The two Nigerians shortlisted for the 2015 edition of the prize are, Segun Afolabi, who was shortlisted for The Folded Leaf and a 2013 finalist, Elnathan John, who was shortlisted for Flying.
Other writers shortlisted for the prize are South African, F.T Kola, for A Party for the Colonel; South African, Masande Ntshanga, for Space and Zambian, Namwali Serpell for The Sack.
The shortlisting of the two Nigerian is a welcome development to many Nigerian writers after no Nigerian was shortlisted in the 2014 edition despite previously dominating the prize.
Mr. Afolabi was born in Kaduna but grew up in Canada, the Congo, Indonesia, Germany and Hong Kong. He won the 2005 edition with Monday Morning. His first novel, Goodbye Lucille, was published in 2007 and won the Authors’ Club Best First Novel Award in the UK.

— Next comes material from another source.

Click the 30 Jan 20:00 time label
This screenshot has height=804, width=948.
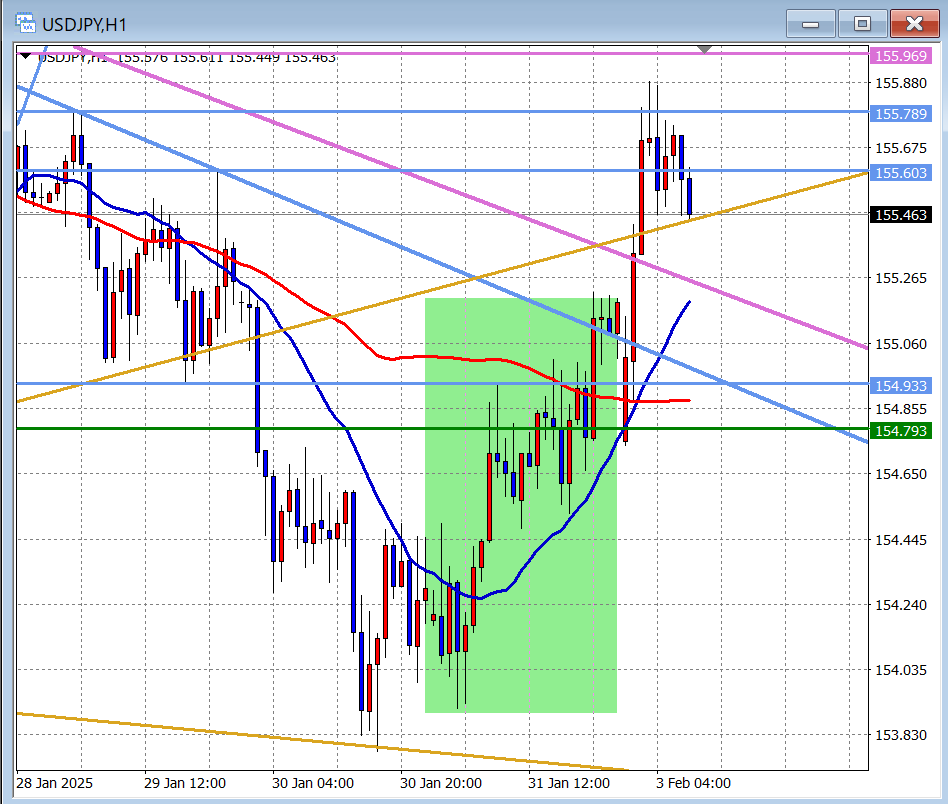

Mr. John is a full time writer and best known for his political satire which he publishes on his blog. He is also very popular on Twitter. He was a finalist in the 2013 edition for Bayan Layi. Mr John’s writing has been published in Per Contra, ZAM Magazine, Hazlitt, Evergreen Review, and Chimurenga’s The Chronic. His first novel will be released in October by Cassava Republic.
Previous Nigeria winners of the prize are: Helon Habila (2001), Segun Afolabi (2005), E.C. Osondu (2009), Rotimi Babatunde (2012) and Tope Folarin (2013).
Each shortlisted writer receives £500 and the winner of the £10,000 prize will be announced at an award ceremony and dinner at the Weston Library, Bodleian Libraries, Oxford, on Monday 6 July.